Bella is supposed to be the smart one and Gia the ditzy one and yet Bella never once does anything with her intellect to help them out and then it’s Gia who comes up with a scheme for revenge on the casino owner and grifter who stole their winnings. Gia is clearly the character Snooki imagines herself to be, so it’s no coincidence that Gia is loved by everyone, is an endearing ditz and super generous. To be fair, Snooki is generous when it comes to giving JWOWW’s character equal polish; Bella is smart, tall, athletic, sexy and suffers from caregiver syndrome (i.e. she loves to care for people too much).
However, you can’t fault the novel for being what it is, it’s a light read, sometimes funny and definitely appealing to fans of Jersey Shore and readers who like their books fluffy pink. Not everyone is a reader of deep, introspective fiction and there is nothing wrong with liking your books on the lighter side. Snooki wrote this book for those people. The book is not pretending to be anything other than what it is.
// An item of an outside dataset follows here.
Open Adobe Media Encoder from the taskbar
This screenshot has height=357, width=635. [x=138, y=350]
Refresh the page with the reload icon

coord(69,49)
That being said, even light, ‘beach reads’ need to be held to the same professional standard as every other publication. The editing of this book was horrendous. Snooki credits Lauren McKenna as her editor, but it doesn’t seem like there was any editing done at all. The novel is riddled with typos, spelling errors and grammar mistakes. As a student of English it was a real shame to see something go to print in such terrible condition. When you’re expected to pay nearly thirty dollars for a book it should be perfect.
All things considered, Gorilla Beach, was not as bad as I expected it to be, based on my opinion of its author. There were some creative metaphors, funny quips and I have to admit it was a fairly entertaining read. So if you’re going to the beach this summer or want to pretend that you are, Gorilla Beach might just be worth taking along.